In my role as the preschool Bible Story Lady at our church, I was telling the story of Jonah and the Big Fish a few Sundays ago to the 3- and 4-year-olds.
The hard part wasn't bringing the bit about Jonah deliberately running away from God down to the level of little people who still get their fannies smacked every time they run from someone in charge. Same principle, Jonah's story, but how to tell it so they'd understand that some grown-ups are silly enough to think they can hide from an all-knowing, all-seeing, all-powerful God without being caught eventually.
It would be like Mama never coming to look for you and leaving you in your hiding place forever. Unfathomable.
Even the wee-est ones get how ridiculous that is.
So I simply said, "Jonah was afraid to do what God said (go to Ninevah and tell the people there they were being so naughty they would have to be punished). So he decided to disobey. Yep. He decided to hide from God."
I then asked the children who liked to play hide-and-seek. All hands went up.
"Have you ever picked a really bad hiding place? Like maybe this one." I put my hands over my eyes and said, "Okay, I'm hidden. I can't see you, so you can't see me either."
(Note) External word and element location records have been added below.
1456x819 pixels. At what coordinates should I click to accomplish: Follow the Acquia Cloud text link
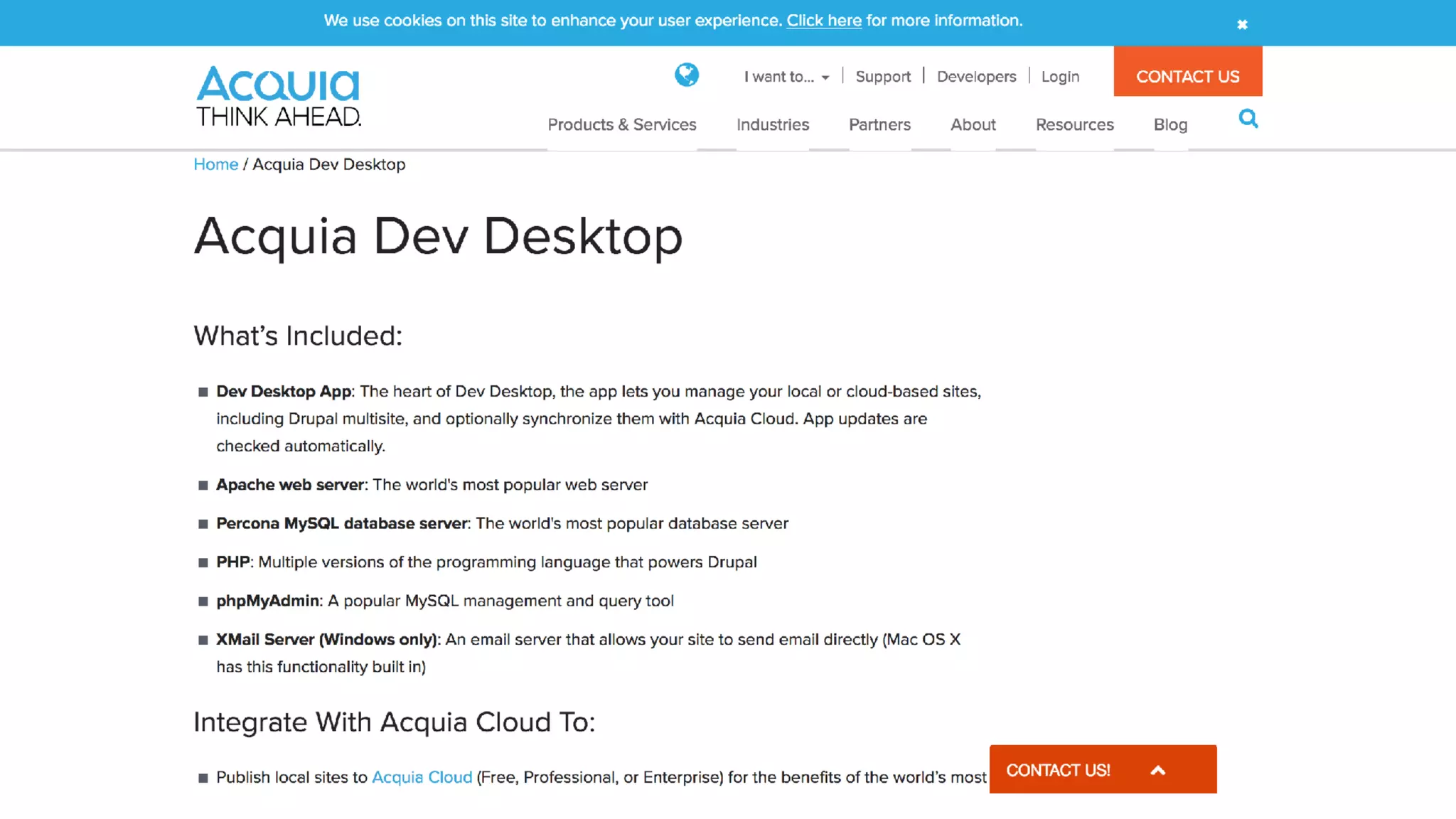[x=422, y=777]
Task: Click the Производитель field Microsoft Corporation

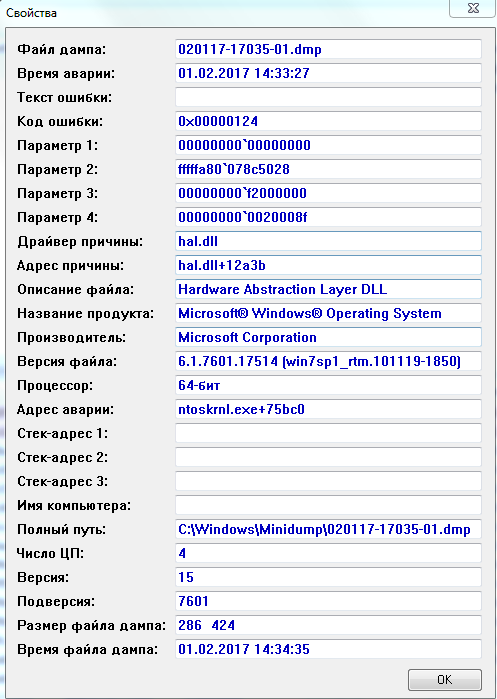Action: click(x=329, y=337)
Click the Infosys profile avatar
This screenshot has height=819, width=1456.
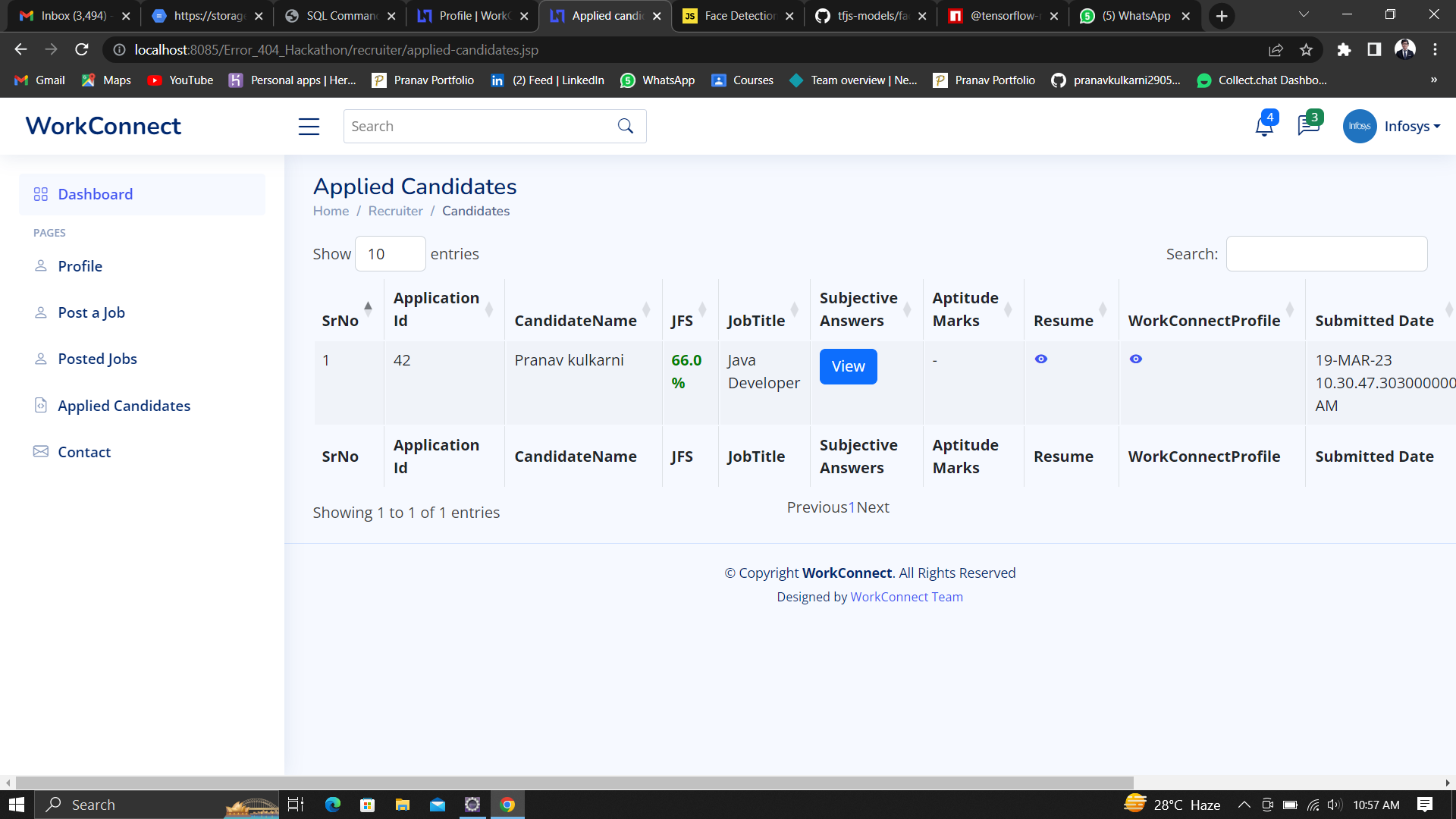click(x=1359, y=127)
The kids laughed hysterically.
"Or how about this one?" I walked over to an itty bitty kiddy chair and crouched down, trying desperately to squeeze my entire jumbo adult body behind it. "Can you see me now?" The kids howled.
"Or maybe you've been here." I returned to center stage, carefully unfolded a paper bag, plopped it over my head and reached out with both hands, searching, groping, even becoming a little panicky and tearful as I fell to my knees. "Are you gone? Did you leave me? I can't find anybody so I must be all alone in this cold, dark, horrible place. Nobody's here but me. And I'm feeling lonely and scared all by myself. I wish ... I wish someone would help me."
Silence. To my surprise, there was no laughter this time. Not even one snicker. Something about being scared and lonely in a dark place had resonated with those 30 little people.
I hadn't expected this. Silence. So thick you could cut it with a meat cleaver. Maybe my acting was a little too good. As I continued waving my hands helplessly in the air, I wasn't sure what to do next. The kids were apparently identifying with me in my aloneness. With Jonah in his disobedience. With all humankind when we choose to dig a hole of disrespect to our Creator, then lie in it and cover ourselves up like a grave. Isolated. Frightened. Confused.
Then out of the unforeseen stillness, a little voice piped up. A warm little voice heavy with sympathy.
"It's OK, Miss Debbie. We're still here. Don't be afraid. You're not alone."
And then I heard footsteps mounting the small stage and felt a tiny hand take mine, and another and another reaching out to comfort me as dozens of little hands found my arms, my shoulders, my waist, surrounding me with comfort and hope.
So there I was, kneeling on a stage with a bag over my head and a huge lump in my throat, swarmed by a hoard of uninhibited children who even at an extremely young age, understood what it felt like to be alone in disobedience and separated from God and didn't want it to happen to me.
I was incredibly moved. It was one of those rare teachable moments that knock your well ordered world off its axis and crack open the door for a peep into a completely different spiritual realm.
So from now on, I suspect Jonah's story will hold new meaning for me. Maybe I should carry a head bag around with me all the time.